• **Aim of the task**
Retrieve each line that contains the word "agent" from the entries below.

• **Source data**
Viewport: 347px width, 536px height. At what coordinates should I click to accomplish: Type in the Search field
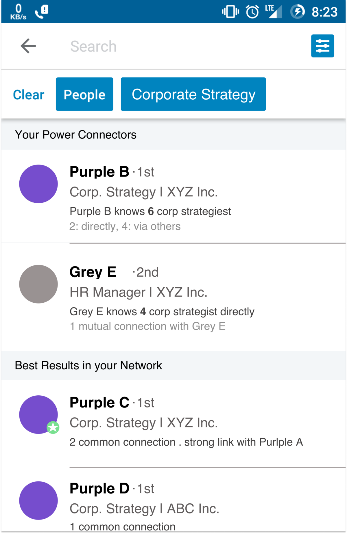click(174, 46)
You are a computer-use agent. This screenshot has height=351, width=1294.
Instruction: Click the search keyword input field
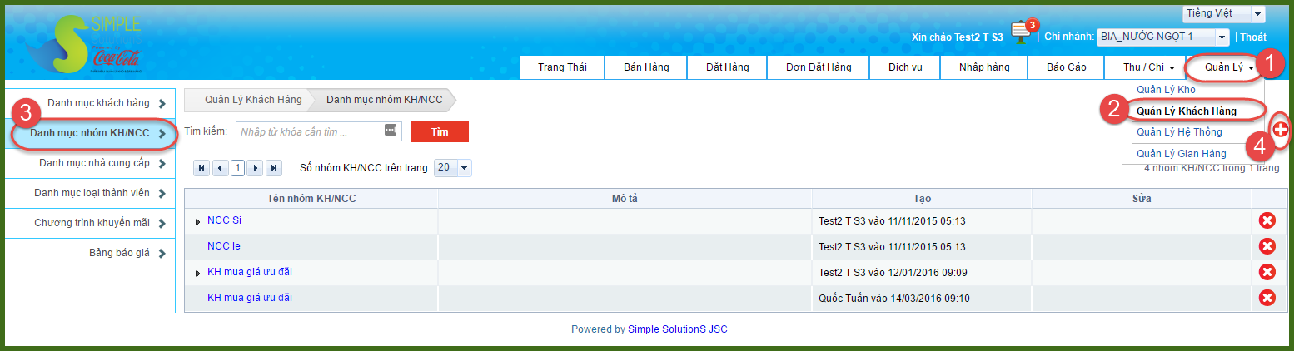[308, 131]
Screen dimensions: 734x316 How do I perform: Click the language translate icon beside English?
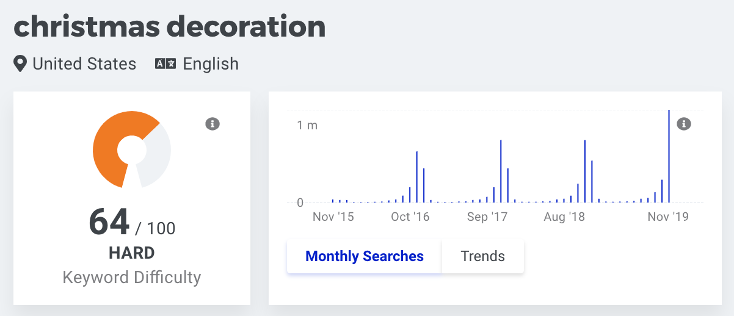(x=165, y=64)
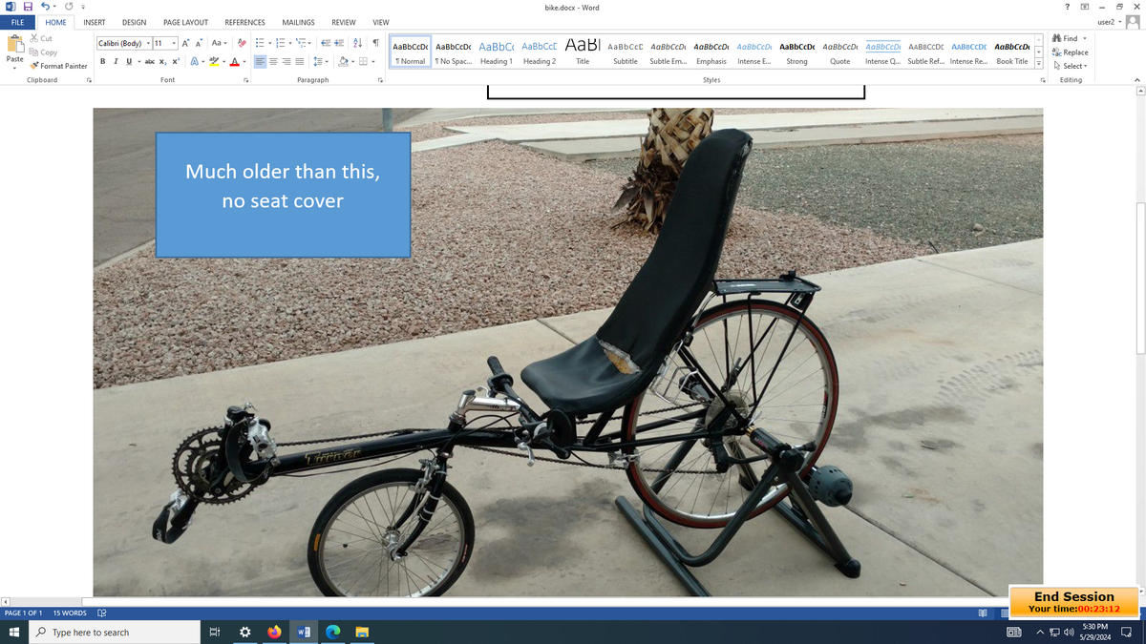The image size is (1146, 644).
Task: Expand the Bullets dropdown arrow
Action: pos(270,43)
---
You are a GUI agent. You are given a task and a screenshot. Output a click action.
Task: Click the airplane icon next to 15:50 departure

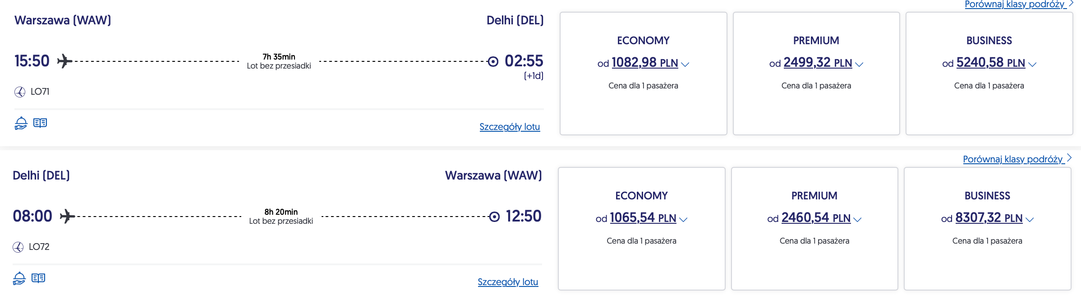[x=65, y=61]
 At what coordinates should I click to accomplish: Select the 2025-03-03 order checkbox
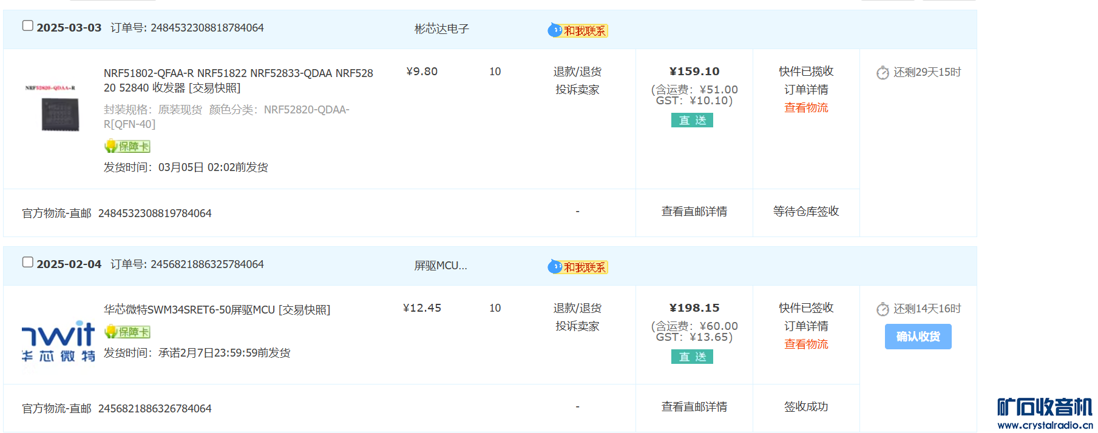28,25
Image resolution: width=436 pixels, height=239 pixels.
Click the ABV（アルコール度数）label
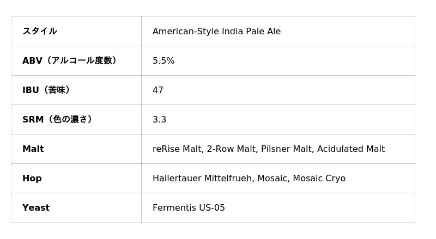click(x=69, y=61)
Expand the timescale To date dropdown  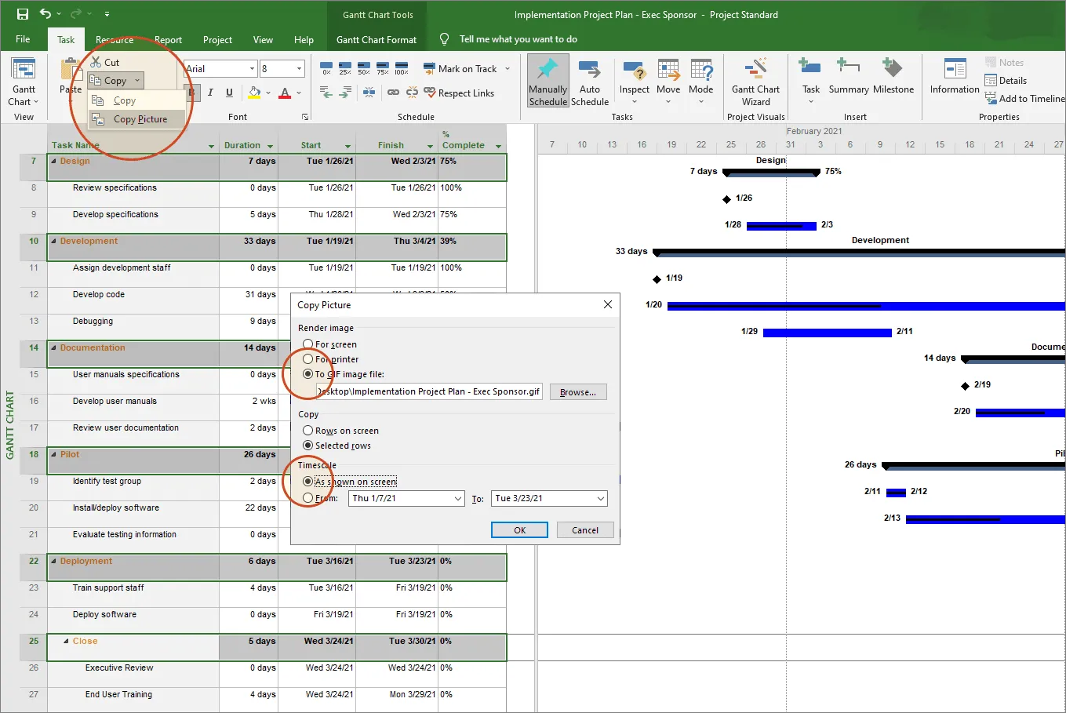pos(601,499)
--
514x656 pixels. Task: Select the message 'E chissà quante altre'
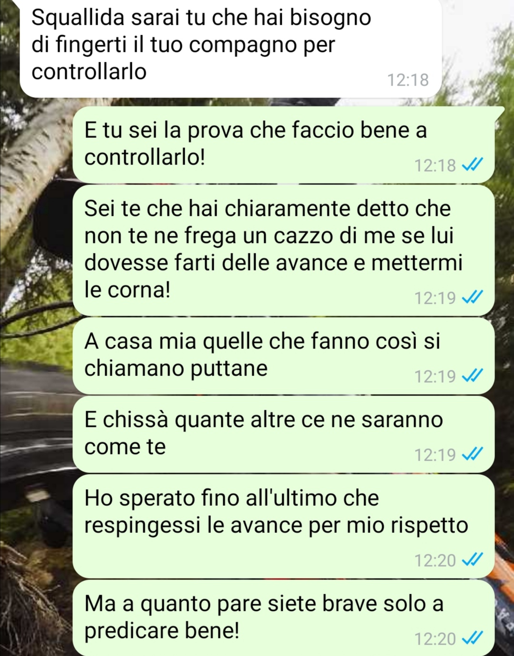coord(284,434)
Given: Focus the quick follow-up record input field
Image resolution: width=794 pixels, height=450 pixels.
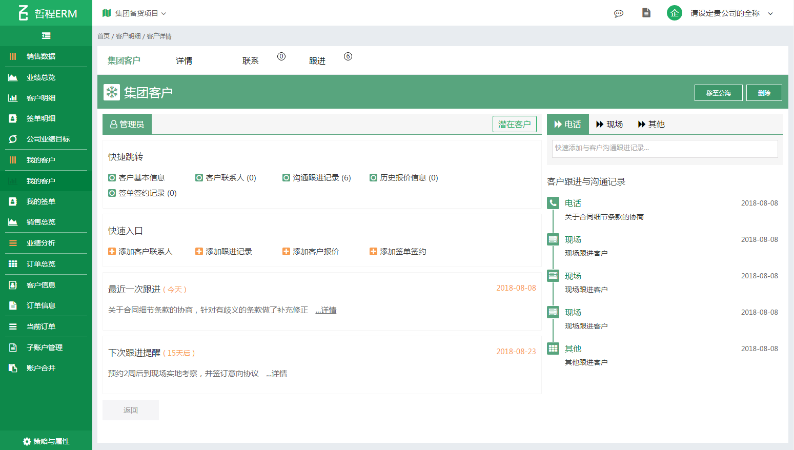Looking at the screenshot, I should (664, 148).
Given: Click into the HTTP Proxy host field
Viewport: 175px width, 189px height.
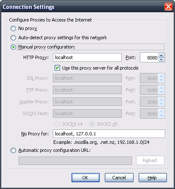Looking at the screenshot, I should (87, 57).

• **Task response**
You are a computer-use agent. This screenshot has height=351, width=1294.
You are a GUI agent. You are given a task and a screenshot. Output a click action.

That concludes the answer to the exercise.